Glucose and Glucan Polysaccharides-- Backbone- and linkage-specific gene regulation was observed in the case of endoglycoside hydrolase genes for growth on alpha - and beta -specific glucans. Growth on carboxymethylcellulose (CMC) (see cluster 4.1), a beta -1,4-linked glucose polymer, induced genes encoding extracellular endoglucanases TM1525 (cel12B) and TM0305 (cel74), as well as the intracellular endoglucanase TM1524 (cel12A) and the intracellular cellobiosyl phosphorylase, TM1848. Examination of cluster I (Fig. 3) reveals that expression levels of cel74 were substantially lower than those of cel12A on glucan polysaccharides. Although the presence of a beta -1,4-glucosidase gene (bglA) (accession number CAA52276) in T. maritima MSB8 has been reported (31), the corresponding protein sequence does not show homology to deduced sequences identified in the T. maritima MSB8 genome (4). Recently, bglA was reported to be present in T. maritima RQ2 (11).

A switch in sugar backbone linkage from beta -1,4 to beta -1,3 (cluster 4.2) resulted in specific expression of genes encoding a laminarinase, TM0024 (lam16), as well as the corresponding exoglycosidase, TM0025 (cel3), with comparable overall expression levels. The ROK family protein TM0032 is located upstream of lam16 and cel3 and displays a similar expression pattern. These expression patterns suggest specific regulatory networks for each glucan that differ only by backbone linkage. The mixed linkage beta -glucan from barley induced genes encoding beta -1,4- as well as beta -1,3-glucanases in addition to a related glycosyl transferase, cellobiosyl phosphorylase; however, overall expression levels of lam16 were lower on this substrate than on laminarin.

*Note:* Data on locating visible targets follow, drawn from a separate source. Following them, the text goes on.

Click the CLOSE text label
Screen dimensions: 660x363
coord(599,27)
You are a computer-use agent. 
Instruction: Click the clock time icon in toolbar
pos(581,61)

Starch, an alpha -glucan, induced expression of genes encoding the extracellular endo-acting alpha -amylase TM1840 (amy13A), a debranching pullulanase, TM1845 (pul13), and the intracellular exo-acting alpha -glucosidase, TM1068 (amy4A) (cluster 4.3). Expression of the alpha -glucuronidase TM0434 (32), previously classified as a putative alpha -glucosidase, also increased on starch. The cyclomaltodextrinase TM1835 was significantly induced in the presence of starch. This intracellular protein has been recently shown to have exoglycosidase activity at the reducing end in addition to maltodextrin decycling activity (33). The genes encoding a 4-alpha -glucanotransferase (TM0364) and maltodextrin glycosyl transferase (TM0767) were also up-regulated during growth on starch, the latter also being expressed during growth on glucose and laminarin. Interestingly, other genes putatively assigned for starch degradation, including an alpha -amylase, TM1650 (amy13B), as well as the putative alpha -glucosidases, TM0752 and TM1834 (amy4AC), remained unaffected by this substrate, suggesting a different intracellular role perhaps related to utilization of storage polysaccharides like glycogen.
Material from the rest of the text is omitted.